• _TASK DESCRIPTION_: Copy the records word for word, beginning at the line that contains "Given: Open Search Tuning in sidebar" and stopping after the line that contains "click(569, 54)".

▼▼▼

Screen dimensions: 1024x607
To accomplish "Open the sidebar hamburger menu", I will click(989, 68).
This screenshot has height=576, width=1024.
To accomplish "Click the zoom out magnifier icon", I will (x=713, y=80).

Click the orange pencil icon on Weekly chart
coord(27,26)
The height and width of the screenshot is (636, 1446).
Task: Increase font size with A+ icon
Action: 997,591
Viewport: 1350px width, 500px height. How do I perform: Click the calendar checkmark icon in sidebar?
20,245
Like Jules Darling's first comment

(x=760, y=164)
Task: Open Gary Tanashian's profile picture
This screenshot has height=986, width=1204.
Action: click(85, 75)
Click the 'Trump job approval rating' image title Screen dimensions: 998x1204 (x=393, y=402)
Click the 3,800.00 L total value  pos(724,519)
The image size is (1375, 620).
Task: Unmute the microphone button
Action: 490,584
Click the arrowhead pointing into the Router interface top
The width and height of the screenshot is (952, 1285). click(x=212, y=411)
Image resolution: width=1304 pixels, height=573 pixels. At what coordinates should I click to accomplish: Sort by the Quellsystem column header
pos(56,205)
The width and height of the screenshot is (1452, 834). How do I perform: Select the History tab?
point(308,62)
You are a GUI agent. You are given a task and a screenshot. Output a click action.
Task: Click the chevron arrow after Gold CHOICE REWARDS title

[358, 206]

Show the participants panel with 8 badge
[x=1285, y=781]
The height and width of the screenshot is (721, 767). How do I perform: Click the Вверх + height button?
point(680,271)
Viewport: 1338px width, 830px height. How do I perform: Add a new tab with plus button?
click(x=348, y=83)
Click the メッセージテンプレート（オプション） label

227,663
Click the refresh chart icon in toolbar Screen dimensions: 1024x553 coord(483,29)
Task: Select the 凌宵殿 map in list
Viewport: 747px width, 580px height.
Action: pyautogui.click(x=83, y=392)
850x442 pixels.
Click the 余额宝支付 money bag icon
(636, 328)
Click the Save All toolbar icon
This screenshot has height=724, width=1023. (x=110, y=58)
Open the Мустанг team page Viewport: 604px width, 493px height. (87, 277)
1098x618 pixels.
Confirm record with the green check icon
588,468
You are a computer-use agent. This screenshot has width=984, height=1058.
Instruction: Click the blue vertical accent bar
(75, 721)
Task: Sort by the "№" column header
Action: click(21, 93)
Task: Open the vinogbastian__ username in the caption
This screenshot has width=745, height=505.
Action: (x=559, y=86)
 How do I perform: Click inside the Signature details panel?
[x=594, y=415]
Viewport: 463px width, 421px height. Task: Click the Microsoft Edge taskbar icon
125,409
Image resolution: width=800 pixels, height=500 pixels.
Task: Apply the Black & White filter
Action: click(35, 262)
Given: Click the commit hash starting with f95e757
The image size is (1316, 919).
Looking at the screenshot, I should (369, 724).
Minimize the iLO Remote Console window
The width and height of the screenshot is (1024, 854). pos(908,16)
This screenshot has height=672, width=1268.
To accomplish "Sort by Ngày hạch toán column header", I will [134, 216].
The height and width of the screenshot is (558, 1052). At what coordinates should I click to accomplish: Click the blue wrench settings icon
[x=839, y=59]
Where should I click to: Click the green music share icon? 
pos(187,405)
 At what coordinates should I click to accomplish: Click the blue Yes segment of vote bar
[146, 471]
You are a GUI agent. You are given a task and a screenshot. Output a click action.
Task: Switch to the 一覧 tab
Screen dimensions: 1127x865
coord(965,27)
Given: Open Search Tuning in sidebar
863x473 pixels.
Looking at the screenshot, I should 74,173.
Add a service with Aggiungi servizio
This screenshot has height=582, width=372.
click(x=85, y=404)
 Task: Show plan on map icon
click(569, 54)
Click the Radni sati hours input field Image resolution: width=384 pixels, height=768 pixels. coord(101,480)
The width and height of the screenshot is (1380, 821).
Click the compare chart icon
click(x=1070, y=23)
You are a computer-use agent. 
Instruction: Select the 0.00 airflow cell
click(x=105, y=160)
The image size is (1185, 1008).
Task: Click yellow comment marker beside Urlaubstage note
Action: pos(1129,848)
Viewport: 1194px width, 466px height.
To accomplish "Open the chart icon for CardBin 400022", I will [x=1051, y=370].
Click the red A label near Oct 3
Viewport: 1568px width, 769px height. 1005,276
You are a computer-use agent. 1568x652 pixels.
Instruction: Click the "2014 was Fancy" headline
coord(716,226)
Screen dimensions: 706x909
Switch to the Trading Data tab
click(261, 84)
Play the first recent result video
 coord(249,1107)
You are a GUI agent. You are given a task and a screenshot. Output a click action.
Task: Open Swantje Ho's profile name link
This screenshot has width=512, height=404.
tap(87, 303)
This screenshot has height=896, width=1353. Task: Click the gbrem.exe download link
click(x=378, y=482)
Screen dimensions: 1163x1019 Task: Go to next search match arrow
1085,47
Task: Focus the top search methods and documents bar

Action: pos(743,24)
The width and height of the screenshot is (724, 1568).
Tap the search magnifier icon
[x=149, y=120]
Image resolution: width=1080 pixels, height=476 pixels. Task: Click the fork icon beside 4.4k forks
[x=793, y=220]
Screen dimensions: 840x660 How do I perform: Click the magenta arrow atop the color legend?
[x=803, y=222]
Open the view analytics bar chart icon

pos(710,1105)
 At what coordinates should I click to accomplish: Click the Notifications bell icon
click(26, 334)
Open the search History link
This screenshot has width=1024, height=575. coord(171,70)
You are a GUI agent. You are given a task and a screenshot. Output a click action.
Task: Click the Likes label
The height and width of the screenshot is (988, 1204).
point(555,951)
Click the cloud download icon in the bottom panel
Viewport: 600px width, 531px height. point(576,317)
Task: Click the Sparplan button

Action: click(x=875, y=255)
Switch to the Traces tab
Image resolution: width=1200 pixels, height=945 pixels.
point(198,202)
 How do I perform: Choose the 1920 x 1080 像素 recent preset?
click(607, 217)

▲▲▲

• _SOLUTION BELOW_:
Given: Open Search Tuning in sidebar
863x473 pixels.
Looking at the screenshot, I should 74,173.
Add a service with Aggiungi servizio
This screenshot has height=582, width=372.
click(x=85, y=404)
 Task: Show plan on map icon
click(569, 54)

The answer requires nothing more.